* _Requirement_: Repeat the lines from the line with "The width and" to the line with "Click the Jun 1, 2024 timestamp line" in the listing below, keeping both end lines and adding nothing.

* _Data extracts_:
>>>>>
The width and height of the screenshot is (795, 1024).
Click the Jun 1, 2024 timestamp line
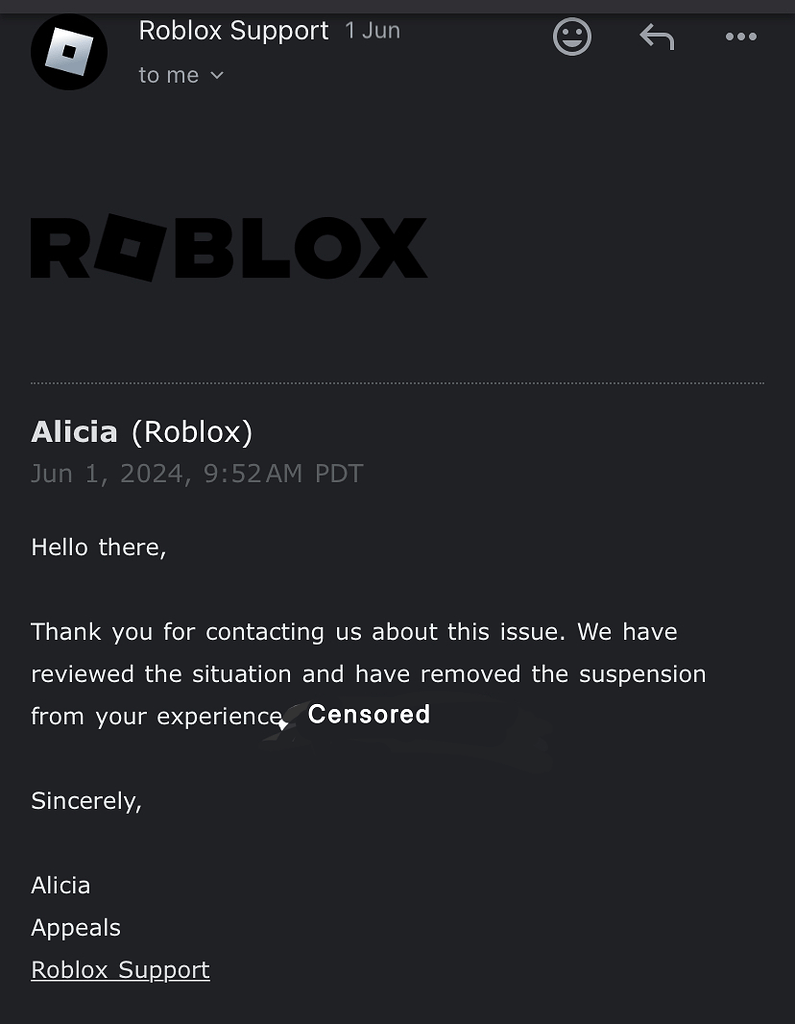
<<<<<
>>>>>
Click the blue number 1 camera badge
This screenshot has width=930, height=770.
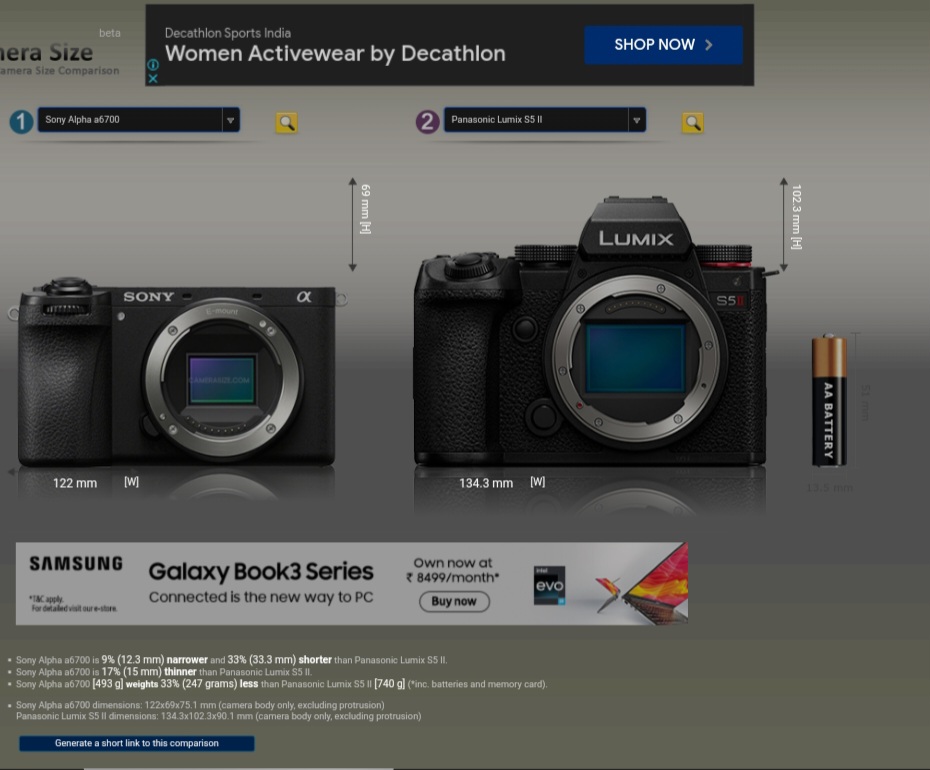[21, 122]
<<<<<
* _Solution_:
The width and height of the screenshot is (795, 1024).
Click the Jun 1, 2024 timestamp line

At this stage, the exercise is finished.